## WORK TO COMPLETE
(a) Do the following statements agree with the text on stacked regression equations? Answer each with yes or no and quote the words of the text that settle it.
(i) Σ gives the variance covariance matrix of the errors for a fixed individual.
(ii) The symbol ⊗ stands for the ordinary matrix product.
(iii) The transpose of A ⊗ B equals B' ⊗ A'.
(b) Answer these questions from the text on stacked regression equations:
(i) What does $cov(\varepsilon_j, \varepsilon_{\ell})$ equal in compact form?
(ii) As what Kronecker product is the variance-covariance matrix V of ε written?
(iii) What rule does the text give for the inverse of a Kronecker product?
(c) Write the next part of the text on stacked regression equations, picking up after its final sentence.

This can be expressed more compactly as: $$ cov(\varepsilon_j, \varepsilon_{\ell}) = \sigma_{j,\ell}I_N $$ Now, let us stack the various equations, one on top of the other: $$ y = Z\beta + \varepsilon, $$ where: $$ y = \begin{bmatrix} y_1\\y_2\\ \vdots\\y_M\end{bmatrix}, \varepsilon = \begin{bmatrix} \varepsilon_1 \\ \vdots \\ \varepsilon_M \end{bmatrix},\\ Z = \begin{bmatrix} X_1 & 0 & \ldots & 0\\ 0 & X_2 & \ldots & 0,\\ \vdots & \vdots & \ddots & \vdots\\ 0 & 0 & \ldots & X_M \end{bmatrix}, \beta = \begin{bmatrix} \beta_1\\ \vdots \\ \beta_M\end{bmatrix} $$ The variance-covariance matrix of $\varepsilon$ takes the form: $$ \mathbb{E}(\varepsilon \varepsilon') = V = \begin{bmatrix} \sigma_{11} I_N & \sigma_{12}I_N & \ldots & \sigma_{1M} I_N\\ \sigma_{21} I_N & \sigma_{22} I_N & \ldots & \sigma_{2N} I_N\\ \ldots & \ldots & \ddots & \vdots\\ \sigma_{M1} I_N & \ldots & \ldots & \sigma_{MM}I_N \end{bmatrix} = \Sigma \otimes I_N $$ where $\otimes$ is the Kronecker product and: $$ \Sigma = \begin{bmatrix}\sigma_{11} & \sigma_{12} & \ldots & \sigma_{1M}\\ \sigma_{21} & \sigma_{22} & \ldots & \sigma_{2M}\\ \vdots & \vdots & \ddots & \vdots\\ \sigma_{M1} & \sigma_{M2} & \ldots & \sigma_{MM} \end{bmatrix} $$ $\Sigma$ gives the variance covariance matrix of the errors for a fixed individual.

For the Kronecker product, we have the rules: $(A \otimes B)^{-1} = A^{-1} \otimes B^{-1}$ and $(A \otimes B)(C \otimes D) = AC \otimes BD$ and $(A \otimes B)' = A' \otimes B'$ .

## RECORD EXTRACTS

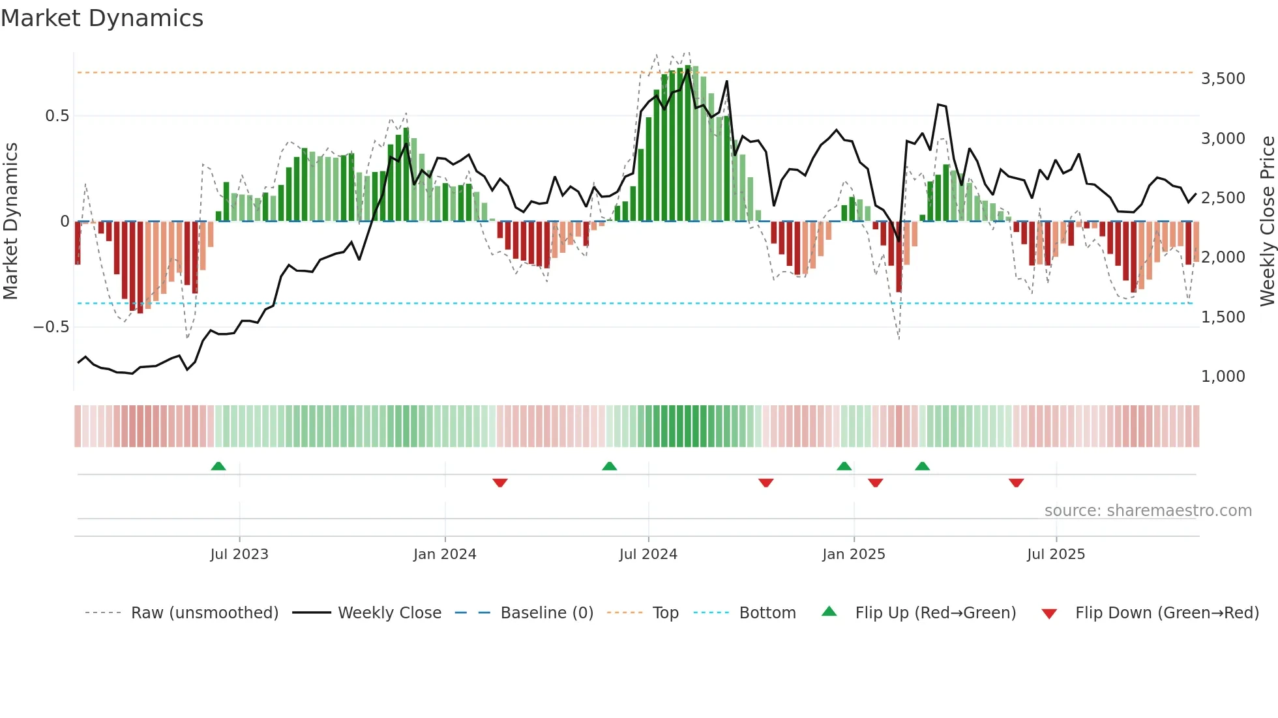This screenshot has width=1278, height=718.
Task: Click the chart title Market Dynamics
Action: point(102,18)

* * *

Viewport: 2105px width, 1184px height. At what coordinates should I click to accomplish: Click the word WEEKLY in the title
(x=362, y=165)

---

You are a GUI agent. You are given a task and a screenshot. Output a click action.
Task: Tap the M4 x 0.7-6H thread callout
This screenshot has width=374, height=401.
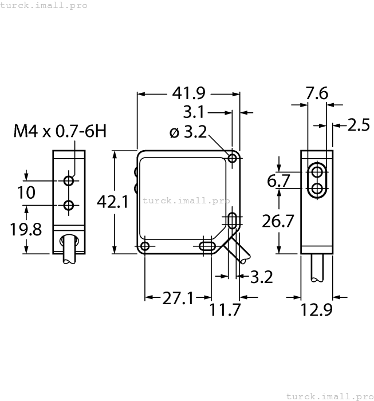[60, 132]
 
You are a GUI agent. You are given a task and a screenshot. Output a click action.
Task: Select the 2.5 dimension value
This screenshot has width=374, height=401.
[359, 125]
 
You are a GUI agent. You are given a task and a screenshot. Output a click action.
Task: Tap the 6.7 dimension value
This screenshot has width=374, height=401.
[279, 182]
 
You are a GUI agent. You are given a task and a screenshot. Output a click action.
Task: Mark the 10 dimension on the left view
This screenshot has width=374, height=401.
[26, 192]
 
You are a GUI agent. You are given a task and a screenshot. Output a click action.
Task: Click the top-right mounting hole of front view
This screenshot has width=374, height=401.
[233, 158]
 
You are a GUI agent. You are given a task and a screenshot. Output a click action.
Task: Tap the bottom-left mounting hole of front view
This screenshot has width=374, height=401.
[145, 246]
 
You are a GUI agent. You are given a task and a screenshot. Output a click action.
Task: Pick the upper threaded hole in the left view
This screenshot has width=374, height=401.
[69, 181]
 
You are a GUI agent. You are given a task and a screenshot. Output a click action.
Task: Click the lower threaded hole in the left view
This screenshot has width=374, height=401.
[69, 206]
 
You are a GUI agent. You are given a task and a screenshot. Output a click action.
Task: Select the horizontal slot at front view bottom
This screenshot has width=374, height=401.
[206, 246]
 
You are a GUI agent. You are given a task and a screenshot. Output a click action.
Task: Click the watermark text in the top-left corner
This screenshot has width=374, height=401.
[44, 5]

## EXERCISE RESULTS
(a)
(i) Yes: "$\Sigma$ gives the variance covariance matrix of the errors for a fixed individual."
(ii) No: "where $\otimes$ is the Kronecker product"
(iii) No: "$(A \otimes B)' = A' \otimes B'$"

(b)
(i) $\sigma_{j,\ell}I_N$
(ii) $\Sigma \otimes I_N$
(iii) $(A \otimes B)^{-1} = A^{-1} \otimes B^{-1}$

(c)
Let $\hat \Sigma$ be the estimate of $\Sigma$ based on an initial OLS estimation of $y_j$ on $X_j$ and let $\hat V = \hat \Sigma \otimes I_N$. Then the feasible GLS estimator is given by: $$ \begin{align*} \hat \beta &= (Z' \hat V^{-1} Z)^{-1} Z' \hat V^{-1} y,\\ &=(Z'(\hat \Sigma \otimes I_N)^{-1}Z)^{-1}Z'(\hat \Sigma \otimes I_N)^{-1}y,\\ &= (Z'(\hat \Sigma^{-1}\otimes I_N)Z)^{-1}Z'(\hat \Sigma^{-1}\otimes I_N)y,\\ &= \beta + (Z'(\hat \Sigma^{-1}\otimes I_n)Z)^{-1}Z'y \end{align*} $$

Now, let us assume that all the $X_i$ are identical, say $X$, then $Z = I_M \otimes X$ and we can further simplify: $$ \begin{align*} \hat \beta &= (Z'(\hat \Sigma^{-1}\otimes I_N)Z)^{-1}Z'(\hat \Sigma^{-1}\otimes I_N)y,\\ &= ((I_M \otimes X)'(\hat \Sigma^{-1}\otimes I_N)(I_M \otimes X))^{-1}(I_M \otimes X)'(\hat \Sigma^{-1}\otimes I_N)y,\\ &= ((I_M \hat \Sigma^{-1}\otimes X'I_N)(I_M \otimes X))^{-1}(I_M \hat \Sigma^{-1} \otimes X' I_N)y,\\ &= (\hat \Sigma^{-1} \otimes X'X)^{-1}(\hat \Sigma^{-1}\otimes X')y,\\ &= (\hat \Sigma \otimes (X'X)^{-1})(\hat \Sigma^{-1}\otimes X')y,\\ &= (\hat \Sigma\hat \Sigma^{-1} \otimes (X'X)^{-1}X')y\\ &= (I_M \otimes (X'X)^{-1} X')y \end{align*} $$ Notice that $\hat \Sigma$ disappeared from this equation. The last one equation can be written in the following way: $$ \hat \beta = \begin{bmatrix} (X'X)^{-1}X'y_1\\ (X'X)^{-1} X'y_2\\ \vdots\\ (X'X)^{-1}X' y_1 \end{bmatrix} = \beta + \begin{bmatrix}(X'X)^{-1}X'\varepsilon_1,\\ (X'X)^{-1}X'\varepsilon_2\\\vdots \\ (X'X)^{-1}X'\varepsilon_M\end{bmatrix} $$ So the feasible GLS estimates are identical to the OLS estimates from an equation by equation estimation. Notice that this also means that the residuals $\hat \varepsilon_j$ will be identical to the residuals from an OLS estimation.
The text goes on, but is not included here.